**BRIEF**
Every line from the line containing "This screenshot has width=1568, height=654." to the end of the data must appear in the answer exactly as it appears there, and nothing else.

SOURCE INFORMATION Block Start

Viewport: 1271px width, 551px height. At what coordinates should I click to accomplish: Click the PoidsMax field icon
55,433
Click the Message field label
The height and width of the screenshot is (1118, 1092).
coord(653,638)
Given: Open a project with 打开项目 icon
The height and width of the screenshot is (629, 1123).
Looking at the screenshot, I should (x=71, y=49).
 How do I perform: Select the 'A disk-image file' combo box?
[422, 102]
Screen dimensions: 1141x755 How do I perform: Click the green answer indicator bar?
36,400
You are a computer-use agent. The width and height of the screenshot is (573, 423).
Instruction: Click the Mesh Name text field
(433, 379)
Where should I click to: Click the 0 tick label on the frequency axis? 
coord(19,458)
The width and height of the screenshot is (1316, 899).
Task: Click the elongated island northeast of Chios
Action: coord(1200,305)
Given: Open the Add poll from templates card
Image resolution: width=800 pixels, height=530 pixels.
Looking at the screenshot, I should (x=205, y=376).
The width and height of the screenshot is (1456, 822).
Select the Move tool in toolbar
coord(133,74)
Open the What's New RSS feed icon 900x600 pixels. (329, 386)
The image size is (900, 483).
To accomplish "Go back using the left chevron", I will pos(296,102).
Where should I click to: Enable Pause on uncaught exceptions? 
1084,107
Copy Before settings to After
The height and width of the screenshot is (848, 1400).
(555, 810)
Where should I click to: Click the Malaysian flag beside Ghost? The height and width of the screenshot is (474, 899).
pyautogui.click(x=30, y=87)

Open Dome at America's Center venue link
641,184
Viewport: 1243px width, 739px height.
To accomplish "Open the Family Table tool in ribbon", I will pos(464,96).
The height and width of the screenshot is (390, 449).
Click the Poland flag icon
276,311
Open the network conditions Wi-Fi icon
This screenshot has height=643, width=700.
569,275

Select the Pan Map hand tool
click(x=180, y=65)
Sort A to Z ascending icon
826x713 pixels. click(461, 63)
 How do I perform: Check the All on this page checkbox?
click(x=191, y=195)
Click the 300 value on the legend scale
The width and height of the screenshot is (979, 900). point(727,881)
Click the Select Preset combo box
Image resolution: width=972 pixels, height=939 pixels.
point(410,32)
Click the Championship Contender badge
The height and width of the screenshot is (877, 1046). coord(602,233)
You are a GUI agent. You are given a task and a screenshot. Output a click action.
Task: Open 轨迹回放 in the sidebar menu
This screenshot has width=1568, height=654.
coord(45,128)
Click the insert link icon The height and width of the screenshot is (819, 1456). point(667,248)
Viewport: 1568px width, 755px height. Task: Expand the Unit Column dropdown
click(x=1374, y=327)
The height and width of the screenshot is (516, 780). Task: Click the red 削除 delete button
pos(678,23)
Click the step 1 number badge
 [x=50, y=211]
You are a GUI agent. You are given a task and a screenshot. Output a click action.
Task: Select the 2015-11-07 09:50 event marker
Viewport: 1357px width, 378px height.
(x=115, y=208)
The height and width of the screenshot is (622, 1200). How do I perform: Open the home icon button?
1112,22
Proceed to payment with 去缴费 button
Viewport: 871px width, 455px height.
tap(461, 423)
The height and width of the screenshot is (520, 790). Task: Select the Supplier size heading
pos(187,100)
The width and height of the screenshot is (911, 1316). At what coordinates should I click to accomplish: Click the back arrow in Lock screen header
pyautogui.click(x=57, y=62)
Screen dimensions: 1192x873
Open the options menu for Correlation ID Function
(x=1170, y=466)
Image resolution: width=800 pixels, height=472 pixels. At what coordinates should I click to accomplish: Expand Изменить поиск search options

SOURCE INFORMATION Block End

**EXPECTED ANSWER**
This screenshot has width=1568, height=654.
coord(45,128)
Click the insert link icon The height and width of the screenshot is (819, 1456). point(667,248)
Viewport: 1568px width, 755px height. Task: Expand the Unit Column dropdown
click(x=1374, y=327)
The height and width of the screenshot is (516, 780). Task: Click the red 削除 delete button
pos(678,23)
Click the step 1 number badge
 [x=50, y=211]
You are a GUI agent. You are given a task and a screenshot. Output a click action.
Task: Select the 2015-11-07 09:50 event marker
Viewport: 1357px width, 378px height.
(x=115, y=208)
The height and width of the screenshot is (622, 1200). How do I perform: Open the home icon button?
1112,22
Proceed to payment with 去缴费 button
Viewport: 871px width, 455px height.
tap(461, 423)
The height and width of the screenshot is (520, 790). Task: Select the Supplier size heading
pos(187,100)
The width and height of the screenshot is (911, 1316). At what coordinates should I click to accomplish: Click the back arrow in Lock screen header
pyautogui.click(x=57, y=62)
Screen dimensions: 1192x873
Open the options menu for Correlation ID Function
(x=1170, y=466)
Image resolution: width=800 pixels, height=472 pixels. At what coordinates should I click to accomplish: Expand Изменить поиск search options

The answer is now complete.